Podría haber sido una estupenda película. Me interesa, mucho, que un filme como éste, sobre algo que remueve tanto como la agonía de un ser querido y cómo nosotros, sus familiares, nos posicionamos ante ella, se haya planteado desde la discreción, evitando los gritos ni lágrimas de desgarro, desde la cotidianidad dura e injusta que todo aquel que ha perdido a alguien en un hospital conoce. También hay unos personajes bien trabados, que esconden chicha, a pesar de que los veamos de refilón; tienen cuerpo y peso, son personas que respiran.

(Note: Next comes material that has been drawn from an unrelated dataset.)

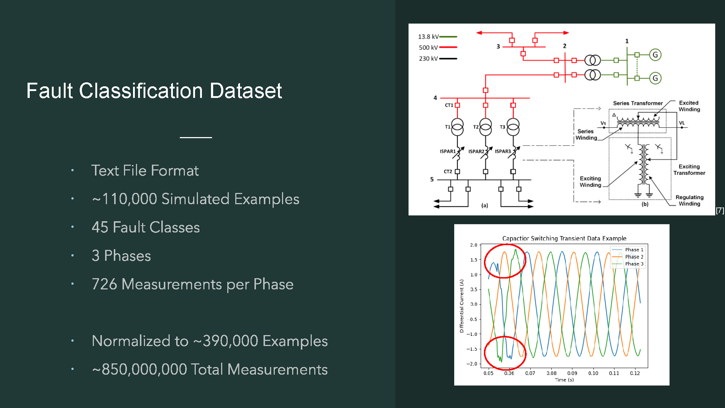The width and height of the screenshot is (725, 408).
Task: Click the Series Transformer label in diagram
Action: click(638, 103)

Sin embargo, no es una película estupenda. Es una historia sin historia, sin trama (todos sabemos lo que va a ocurrir y casi también la forma en que va a hacerlo), y me gusta que sea así; el problema reside en que entonces, en este caso, L ino Escalera, su director, y Pablo Remón, su guionista, deberían haber sido capaces de atrapar momentos, detalles, miradas... Y no están (o yo no soy capaz de percibirlos, que también es posible). Es uno de los riesgos de la discreción: que puedes caer en lo insulso. Y No sé decir adiós no tiene la temperatura sentimental que debería (y, repito, no se trata de exigir un tono enfebrecido de hiperemociones, pero tampoco de caer en la hipotensión); peca de una impotencia emocional que lastra todo el metraje. No, miento, no todo el metraje: en las escenas que nos muestran la zozobra personal del personaje interpretado por Nathalie Poza (la mejor actriz española de su generación) la película hierve, siente y palpita. Quedémonos con eso y con las intenciones de un director con gusto para saber bien qué hacer pero sin la personalidad (aún) para averiguar cómo hacerlo.